Grasshopper jumping could help us understand quantum theory

Hypothetical grasshopper jumping on Bloch sphere finds new quantum insights

grasshopper

New research could help us understand the spin states of quantum-entangled particles.

This study by the University of Warwick has put a new spin on a mathematical analogy involving a jumping grasshopper and its ideal lawn shape.

The grasshopper problem was devised by physicists Olga Goulko (then at UMass Amherst), Adrian Kent and Damián Pitalúa-García (Cambridge). They asked for the ideal lawn shape that would maximise the chance that a grasshopper, starting from a random position on the lawn and jumping a fixed distance in a random direction, lands back on the lawn. Intuitively one might expect the answer to be a circular lawn, at least for small jumps. But Goulko and Kent actually proved otherwise: various shapes from a cogwheel pattern to some disconnected patches of lawn performed better for different jump sizes.

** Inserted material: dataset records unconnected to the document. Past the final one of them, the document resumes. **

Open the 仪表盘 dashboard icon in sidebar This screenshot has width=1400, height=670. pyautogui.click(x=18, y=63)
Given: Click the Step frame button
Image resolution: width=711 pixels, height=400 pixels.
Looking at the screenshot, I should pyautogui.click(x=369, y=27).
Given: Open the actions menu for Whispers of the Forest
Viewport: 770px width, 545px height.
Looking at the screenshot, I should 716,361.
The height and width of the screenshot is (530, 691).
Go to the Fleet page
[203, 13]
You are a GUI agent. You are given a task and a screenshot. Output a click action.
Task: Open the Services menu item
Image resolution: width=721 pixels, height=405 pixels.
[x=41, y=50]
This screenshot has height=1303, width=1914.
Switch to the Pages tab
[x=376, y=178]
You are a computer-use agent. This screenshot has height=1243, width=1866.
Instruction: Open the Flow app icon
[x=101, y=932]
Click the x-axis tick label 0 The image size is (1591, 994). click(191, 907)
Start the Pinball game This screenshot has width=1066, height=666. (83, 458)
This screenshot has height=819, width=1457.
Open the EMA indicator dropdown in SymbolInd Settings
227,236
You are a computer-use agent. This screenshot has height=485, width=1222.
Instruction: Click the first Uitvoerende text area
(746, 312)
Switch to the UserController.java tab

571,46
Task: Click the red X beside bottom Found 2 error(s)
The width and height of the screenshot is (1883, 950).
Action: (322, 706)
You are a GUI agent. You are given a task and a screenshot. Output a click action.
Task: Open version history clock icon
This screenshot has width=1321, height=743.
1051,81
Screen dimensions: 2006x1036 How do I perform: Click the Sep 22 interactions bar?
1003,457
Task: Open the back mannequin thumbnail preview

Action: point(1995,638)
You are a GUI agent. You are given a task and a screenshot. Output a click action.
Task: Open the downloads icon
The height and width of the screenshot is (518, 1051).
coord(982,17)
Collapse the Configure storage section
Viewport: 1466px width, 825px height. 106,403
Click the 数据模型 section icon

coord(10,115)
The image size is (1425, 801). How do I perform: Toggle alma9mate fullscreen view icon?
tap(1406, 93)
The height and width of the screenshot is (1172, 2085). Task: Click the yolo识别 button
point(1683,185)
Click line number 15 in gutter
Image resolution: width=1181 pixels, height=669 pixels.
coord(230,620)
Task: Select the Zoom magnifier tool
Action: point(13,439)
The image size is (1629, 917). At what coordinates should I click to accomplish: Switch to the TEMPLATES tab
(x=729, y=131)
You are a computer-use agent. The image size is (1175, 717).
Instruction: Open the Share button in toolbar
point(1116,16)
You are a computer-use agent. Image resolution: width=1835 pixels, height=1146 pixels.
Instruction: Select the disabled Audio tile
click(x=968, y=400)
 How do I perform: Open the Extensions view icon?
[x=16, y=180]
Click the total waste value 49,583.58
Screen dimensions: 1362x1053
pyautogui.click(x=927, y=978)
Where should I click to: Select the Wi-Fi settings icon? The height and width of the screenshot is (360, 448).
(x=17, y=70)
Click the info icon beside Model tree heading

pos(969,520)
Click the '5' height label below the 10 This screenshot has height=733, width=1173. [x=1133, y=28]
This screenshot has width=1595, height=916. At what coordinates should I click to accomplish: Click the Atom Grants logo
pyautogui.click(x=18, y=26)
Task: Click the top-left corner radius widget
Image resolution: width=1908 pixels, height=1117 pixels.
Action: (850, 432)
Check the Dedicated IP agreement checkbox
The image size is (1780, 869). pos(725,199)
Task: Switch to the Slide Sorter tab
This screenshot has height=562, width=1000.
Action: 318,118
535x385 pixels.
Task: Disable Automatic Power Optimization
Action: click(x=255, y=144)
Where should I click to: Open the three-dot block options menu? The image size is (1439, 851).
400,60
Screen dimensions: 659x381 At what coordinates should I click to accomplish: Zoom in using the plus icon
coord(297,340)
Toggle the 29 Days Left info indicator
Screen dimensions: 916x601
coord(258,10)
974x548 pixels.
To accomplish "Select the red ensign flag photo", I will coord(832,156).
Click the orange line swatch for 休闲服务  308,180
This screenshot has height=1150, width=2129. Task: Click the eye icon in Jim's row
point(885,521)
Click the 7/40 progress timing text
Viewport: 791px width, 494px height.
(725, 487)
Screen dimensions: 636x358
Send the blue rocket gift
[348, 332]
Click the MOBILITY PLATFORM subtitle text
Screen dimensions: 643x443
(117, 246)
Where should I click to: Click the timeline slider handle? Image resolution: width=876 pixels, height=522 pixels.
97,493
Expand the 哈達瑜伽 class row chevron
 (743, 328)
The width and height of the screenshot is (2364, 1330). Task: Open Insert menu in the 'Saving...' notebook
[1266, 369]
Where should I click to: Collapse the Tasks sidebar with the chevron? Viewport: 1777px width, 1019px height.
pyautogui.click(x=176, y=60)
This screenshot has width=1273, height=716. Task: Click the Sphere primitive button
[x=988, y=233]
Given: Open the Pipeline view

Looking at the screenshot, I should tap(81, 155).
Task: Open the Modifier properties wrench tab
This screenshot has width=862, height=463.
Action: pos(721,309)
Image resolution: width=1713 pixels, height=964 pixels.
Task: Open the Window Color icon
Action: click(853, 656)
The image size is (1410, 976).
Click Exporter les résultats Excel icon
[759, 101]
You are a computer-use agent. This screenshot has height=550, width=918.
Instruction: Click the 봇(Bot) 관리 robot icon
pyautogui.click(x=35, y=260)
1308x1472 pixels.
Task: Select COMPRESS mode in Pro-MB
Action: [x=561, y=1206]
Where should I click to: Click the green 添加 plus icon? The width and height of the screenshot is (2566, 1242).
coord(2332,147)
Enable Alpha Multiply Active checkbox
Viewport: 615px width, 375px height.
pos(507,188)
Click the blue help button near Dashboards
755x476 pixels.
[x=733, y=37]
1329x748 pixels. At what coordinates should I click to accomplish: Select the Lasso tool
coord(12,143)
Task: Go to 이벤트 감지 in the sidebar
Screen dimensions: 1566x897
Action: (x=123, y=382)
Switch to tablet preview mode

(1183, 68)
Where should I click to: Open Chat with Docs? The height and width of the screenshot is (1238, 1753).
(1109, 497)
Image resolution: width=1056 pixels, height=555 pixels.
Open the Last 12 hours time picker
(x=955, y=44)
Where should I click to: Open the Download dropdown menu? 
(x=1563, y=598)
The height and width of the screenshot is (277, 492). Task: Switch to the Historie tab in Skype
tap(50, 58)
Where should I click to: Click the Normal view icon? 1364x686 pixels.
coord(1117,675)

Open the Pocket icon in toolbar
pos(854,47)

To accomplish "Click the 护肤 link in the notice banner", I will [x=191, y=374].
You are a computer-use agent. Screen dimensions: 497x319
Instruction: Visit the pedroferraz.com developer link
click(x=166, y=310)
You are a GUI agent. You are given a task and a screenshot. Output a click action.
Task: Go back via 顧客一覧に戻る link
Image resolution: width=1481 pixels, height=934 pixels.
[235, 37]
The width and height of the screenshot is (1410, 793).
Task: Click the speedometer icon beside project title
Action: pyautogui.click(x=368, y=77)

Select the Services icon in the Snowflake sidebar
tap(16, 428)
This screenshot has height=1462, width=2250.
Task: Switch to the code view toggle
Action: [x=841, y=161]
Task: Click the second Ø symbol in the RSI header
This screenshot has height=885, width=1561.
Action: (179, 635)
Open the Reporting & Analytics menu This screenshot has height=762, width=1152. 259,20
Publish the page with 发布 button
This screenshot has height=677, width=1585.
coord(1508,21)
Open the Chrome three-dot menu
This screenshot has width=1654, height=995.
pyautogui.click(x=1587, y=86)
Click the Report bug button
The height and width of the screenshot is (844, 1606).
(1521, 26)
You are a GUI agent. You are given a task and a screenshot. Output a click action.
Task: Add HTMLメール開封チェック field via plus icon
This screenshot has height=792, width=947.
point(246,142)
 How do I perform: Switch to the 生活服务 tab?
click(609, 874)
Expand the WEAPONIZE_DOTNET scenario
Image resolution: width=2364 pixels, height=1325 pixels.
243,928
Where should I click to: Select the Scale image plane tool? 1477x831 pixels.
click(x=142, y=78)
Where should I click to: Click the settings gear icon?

The paper, entitled 'Globe-hopping', is published in the Proceedings of the Royal Society A. It is interdisciplinary work involving mathematics and theoretical physics, with applications to quantum information theory.

Beyond surprises about lawn shapes and grasshoppers, the research provided useful insight into Bell-type inequalities relating probabilities of the spin states of two separated quantum-entangled particles. The Bell inequality, proved by physicist John Stewart Bell in 1964 and later generalised in many ways, demonstrated that no combination of classical theories with Einstein's special relativity is able to explain the predictions (and later actual experimental observations) of quantum theory.

The next step was to test the grasshopper problem on a sphere. The Bloch sphere is a geometrical representation of the state space of a single quantum bit. A great circle on the Bloch sphere defines linear polarization measurements, which are easily implemented and commonly used in Bell and other cryptographic tests. Because of the antipodal symmetry for the Bloch sphere, a lawn covers half the total surface area, and the natural hypothesis would be that the ideal lawn is hemispherical.

Researchers in the Department of Computer Science at the University of Warwick, in collaboration with Goulko and Kent, investigated this problem and found that it too requires non-intuitive lawn patterns. The main result is that the hemisphere is never optimal, except in the special case when the grasshopper needs exactly an even number of jumps to go around the equator. This research shows that there are previously unknown types of Bell inequalities.

One of the paper's authors—Dmitry Chistikov from the Centre for Discrete Mathematics and its Applications (DIMAP) and the Department of Computer Science, at the University of Warwick, commented: "Geometry on the sphere is fascinating. The sine rule, for instance, looks nicer for the sphere than the plane, but this didn't make our job easy."

"Spherical geometry makes the analysis of the grasshopper problem more complicated. Dmitry, being from the younger generation, used a 1948 textbook and pen-and-paper calculations, whereas I resorted to my good old Mathematica methods," said Professor Mike Paterson FRS,the other author from Warwick.

The researchers say that the next steps to give even more insight into quantum spin state probabilities are looking for the most grasshopper-friendly lawns on the sphere or even letting the grasshopper boldly go jumping in three or more dimensions.